HARD WORD: This is the longest you've been away from Dutch to write other books. Did it have any effect on the writing of William Randolph Packard Hearse?
TIM BRYANT: I think it was a productive separation, for both of us. Having a few years off made it fresh again, and, while I won’t say the writing was effortless, it did all go fairly quickly and smoothly, as these things go. Five books in, I felt like I knew Dutch almost as well as I knew myself. Still, I thought there was more for me to discover about him. With Dutch, he’s always his own greatest mystery, and that continues into the new book.
HW: What does making Dutch a gypsy cab driver allow you to do?
TB: At first, it seemed like maybe something he wouldn’t normally do, and that’s actually why I did it. I wanted him to go in a direction that would put him in new light, maybe rub up against some interesting people. He buys the hearse on a whim (which is not unusual), and so it sets him off on a whole new adventure. In a lot of ways, this book felt like book one of a whole new series, like a new beginning. And the cab driving angle was just a part of that.
HW: Dutch draws a list of suspects from a checked-out library book. The interviews with them reminded me of the band members he interrogates in Spirit Trap. How do you see bibliophiles like us are different from normal folks?
TB: I didn’t plan for it to echo Spirit Trap, but that didn’t escape my notice. Of course, a big part of PI work is tracking down suspects and hearing their stories. That’s the nature of the job. As far as it being bibliophiles, well, that just seemed rich for mining. We already know that Dutch is a bibliophile, so it gives him a personal connection. We can see that in the way he judges each character by the books on their shelf. I think most bibliophiles are guilty of doing that. And, even with a cast of them, they’re as different from each other as one book is from the next. No two exactly alike.
4. You develop a riff between Dutch and his sidekick Slant Face, Did you learn anything about that relationship by doing that?
TB: In general, I’ve just learned that real life has some hard truths. No relationship is always easy, and sometimes friendships wear out their welcome and come to a messy end. In my real life, I’ve been betrayed by friends. I think most of us have. So, in taking Dutch and Slant Face through that, maybe Dutch learns a little about what’s really important to him.
HW:. What drew you to the setting of Fort Worth in The Fifties?
TB:Fort Worth in the 1950s was the end of a whole other way of life. The city is known as being “where the west begins,” but, in the 1950s, a lot of those things were actually coming to an end. When it was the wild west, that brought in a pretty rowdy crowd, which later brought in the Mob. By 1955, the body of gangster Tincy Eggleston had been discovered at the bottom of a well. Places like Hell's Half Acre were just memories. So Dutch is watching, not his occupation but his general way of life, become obsolete. Bob Wills & The Texas Playboys are making way for Elvis Presley. It all affects the way he thinks and even what he does, but, more generally, it’s a very colorful background to what he’s doing.
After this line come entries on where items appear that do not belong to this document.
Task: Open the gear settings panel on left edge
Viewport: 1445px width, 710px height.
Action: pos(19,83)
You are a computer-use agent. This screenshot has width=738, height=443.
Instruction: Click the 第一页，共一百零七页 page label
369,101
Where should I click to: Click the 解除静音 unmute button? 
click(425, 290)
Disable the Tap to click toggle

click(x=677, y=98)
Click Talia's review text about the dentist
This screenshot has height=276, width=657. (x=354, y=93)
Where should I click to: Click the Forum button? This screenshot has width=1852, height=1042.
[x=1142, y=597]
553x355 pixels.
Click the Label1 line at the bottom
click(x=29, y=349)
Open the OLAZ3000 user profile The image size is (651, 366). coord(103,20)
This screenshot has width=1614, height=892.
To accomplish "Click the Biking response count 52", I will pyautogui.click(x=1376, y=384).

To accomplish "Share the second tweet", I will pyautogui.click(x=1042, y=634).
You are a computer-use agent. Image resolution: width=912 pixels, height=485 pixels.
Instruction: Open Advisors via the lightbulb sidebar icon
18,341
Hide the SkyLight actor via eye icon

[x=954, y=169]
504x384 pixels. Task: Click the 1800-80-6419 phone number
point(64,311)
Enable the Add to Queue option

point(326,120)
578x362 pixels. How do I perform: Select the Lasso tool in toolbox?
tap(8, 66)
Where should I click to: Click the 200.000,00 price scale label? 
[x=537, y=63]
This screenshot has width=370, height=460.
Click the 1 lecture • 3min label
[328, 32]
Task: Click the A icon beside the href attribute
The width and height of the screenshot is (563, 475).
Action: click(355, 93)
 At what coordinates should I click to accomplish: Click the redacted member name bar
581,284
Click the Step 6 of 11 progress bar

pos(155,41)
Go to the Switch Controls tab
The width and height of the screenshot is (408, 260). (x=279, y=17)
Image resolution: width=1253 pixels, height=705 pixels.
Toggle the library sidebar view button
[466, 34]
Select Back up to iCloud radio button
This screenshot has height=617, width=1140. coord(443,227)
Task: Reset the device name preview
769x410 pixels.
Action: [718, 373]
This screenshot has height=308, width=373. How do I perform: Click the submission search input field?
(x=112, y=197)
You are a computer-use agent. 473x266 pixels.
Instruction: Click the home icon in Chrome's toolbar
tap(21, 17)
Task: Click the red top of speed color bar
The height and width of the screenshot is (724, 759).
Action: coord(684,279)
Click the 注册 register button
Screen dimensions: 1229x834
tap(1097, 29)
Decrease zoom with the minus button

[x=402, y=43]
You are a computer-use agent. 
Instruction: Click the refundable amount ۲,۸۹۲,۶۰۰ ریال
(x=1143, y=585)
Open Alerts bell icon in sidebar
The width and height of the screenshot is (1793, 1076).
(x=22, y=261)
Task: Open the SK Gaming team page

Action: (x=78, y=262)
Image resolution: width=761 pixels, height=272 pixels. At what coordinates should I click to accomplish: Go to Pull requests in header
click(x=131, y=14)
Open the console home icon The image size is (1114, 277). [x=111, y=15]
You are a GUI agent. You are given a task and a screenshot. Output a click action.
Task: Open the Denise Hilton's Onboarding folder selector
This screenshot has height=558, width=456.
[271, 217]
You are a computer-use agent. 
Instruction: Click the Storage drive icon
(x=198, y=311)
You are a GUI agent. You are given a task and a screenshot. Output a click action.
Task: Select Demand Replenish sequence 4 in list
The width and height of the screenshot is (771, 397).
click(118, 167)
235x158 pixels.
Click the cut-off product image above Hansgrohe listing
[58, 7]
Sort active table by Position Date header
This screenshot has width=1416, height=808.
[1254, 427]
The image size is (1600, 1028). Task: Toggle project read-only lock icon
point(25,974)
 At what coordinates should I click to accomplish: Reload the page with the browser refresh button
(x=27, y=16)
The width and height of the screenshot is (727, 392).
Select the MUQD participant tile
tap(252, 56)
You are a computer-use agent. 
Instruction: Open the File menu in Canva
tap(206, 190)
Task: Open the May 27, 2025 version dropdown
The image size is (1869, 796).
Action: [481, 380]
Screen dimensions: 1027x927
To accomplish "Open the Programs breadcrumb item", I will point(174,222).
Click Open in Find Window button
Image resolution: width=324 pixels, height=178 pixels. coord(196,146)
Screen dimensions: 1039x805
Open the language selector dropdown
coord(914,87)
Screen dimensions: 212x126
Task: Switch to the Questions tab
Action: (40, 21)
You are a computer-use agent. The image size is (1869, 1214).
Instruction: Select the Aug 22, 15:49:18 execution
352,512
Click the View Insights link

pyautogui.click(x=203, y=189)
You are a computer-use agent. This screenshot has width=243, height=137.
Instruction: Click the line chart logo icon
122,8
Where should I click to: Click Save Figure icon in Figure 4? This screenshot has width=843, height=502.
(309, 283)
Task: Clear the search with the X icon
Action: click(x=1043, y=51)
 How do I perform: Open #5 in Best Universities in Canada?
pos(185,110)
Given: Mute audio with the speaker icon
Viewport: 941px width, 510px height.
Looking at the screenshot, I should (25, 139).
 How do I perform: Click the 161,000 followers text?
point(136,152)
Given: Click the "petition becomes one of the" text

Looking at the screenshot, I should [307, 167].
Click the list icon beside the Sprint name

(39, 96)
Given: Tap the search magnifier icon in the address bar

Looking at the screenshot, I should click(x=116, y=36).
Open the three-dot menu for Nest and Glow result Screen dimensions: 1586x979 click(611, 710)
HW: What do you think differentiates Dutch from other PIs in fiction?
TB Dutch, five books into the series, is a fully dimensional guy. We know him, probably better than he knows himself. And the specificity of his character is what sets him apart from any other PI. You can say he’s the one who loves blues and jazz music. He’s the one who’s in love with Ruthie and won’t admit it to himself, much less tell her. He’s the one who’s still mourning the loss of his little sister to childhood polio-encephalitis. That he shot his toe off in a drunken game of Russian Roulette. That he’s got a bad left ear. He’s all of these things and much, much more, and like his readers, he’s always on the way to becoming the totality of himself.